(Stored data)
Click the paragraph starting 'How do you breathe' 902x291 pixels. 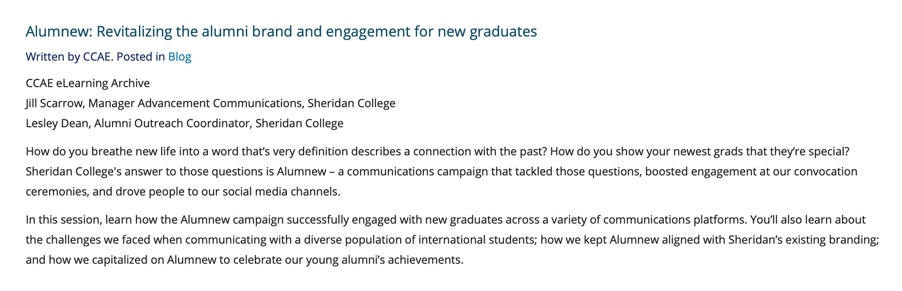(x=442, y=171)
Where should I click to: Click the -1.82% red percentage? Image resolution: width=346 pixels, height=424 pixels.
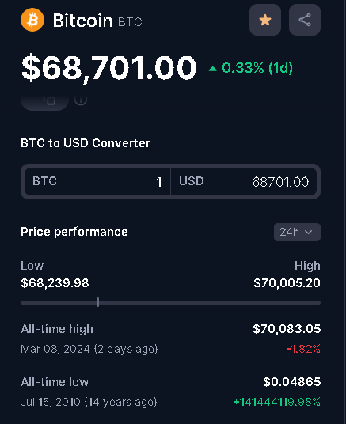(304, 349)
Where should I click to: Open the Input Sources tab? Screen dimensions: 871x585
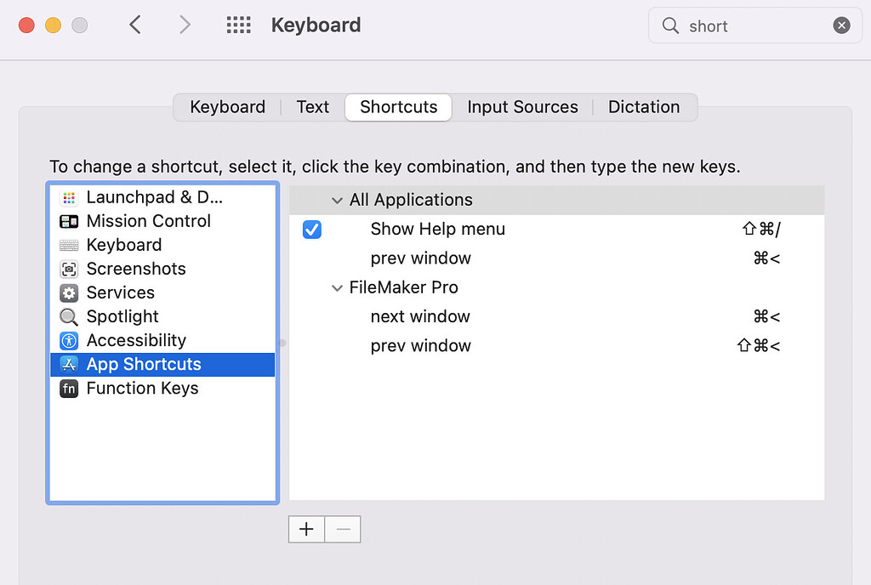pos(522,107)
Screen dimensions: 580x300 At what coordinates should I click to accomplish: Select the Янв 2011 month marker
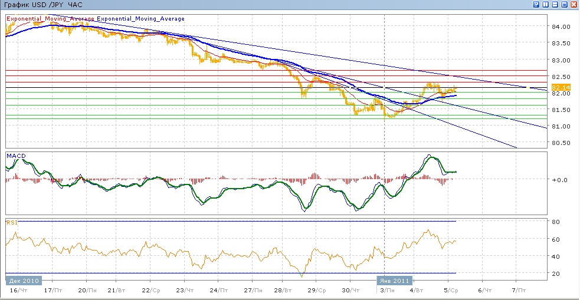click(x=395, y=281)
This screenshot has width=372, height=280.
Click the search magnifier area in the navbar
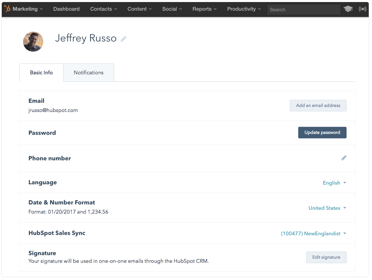coord(303,9)
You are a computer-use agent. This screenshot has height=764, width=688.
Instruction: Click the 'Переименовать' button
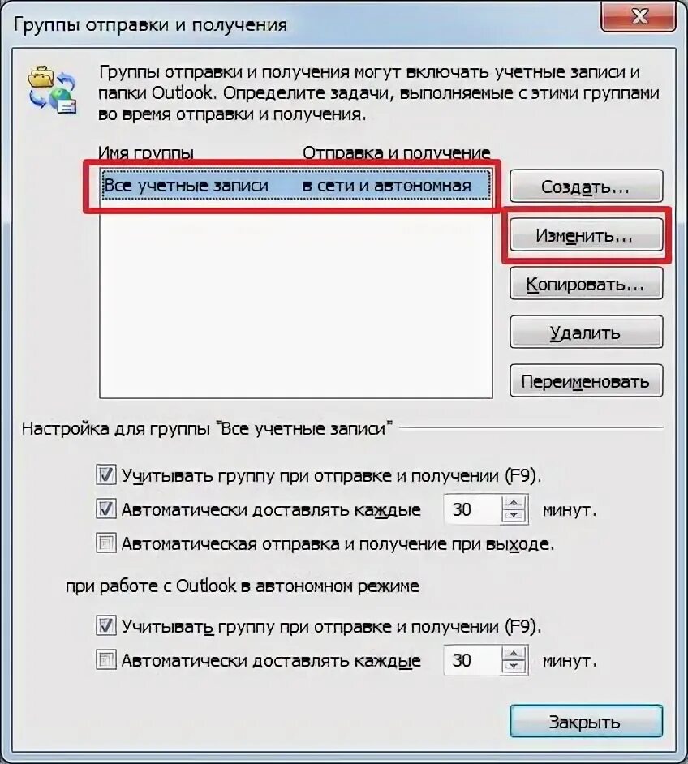[586, 380]
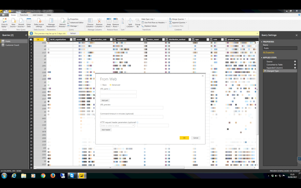The width and height of the screenshot is (301, 188).
Task: Click inside the URL preview field
Action: [x=132, y=108]
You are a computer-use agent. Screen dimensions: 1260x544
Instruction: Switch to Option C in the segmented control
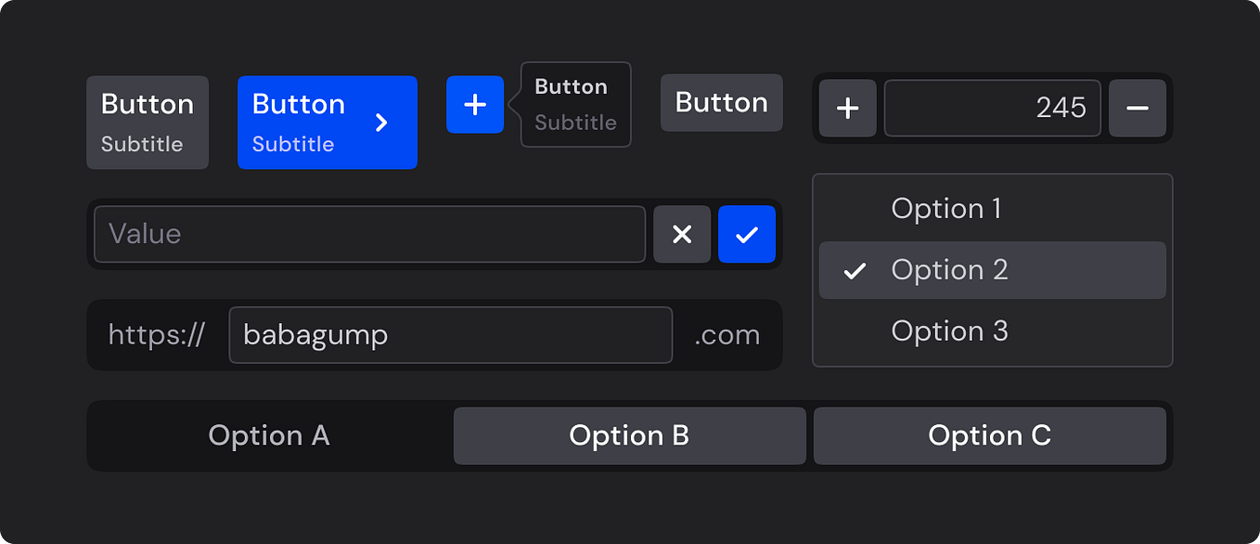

• Assignment:
What is wanted is an exact copy of the lines from the line with "You are a computer-use agent. Screen" through the end of the records, both ends included, pictures excluded.

• Exercise result:
You are a computer-use agent. Screen dimensions: 1260x544
Instruction: Switch to Option C in the segmented control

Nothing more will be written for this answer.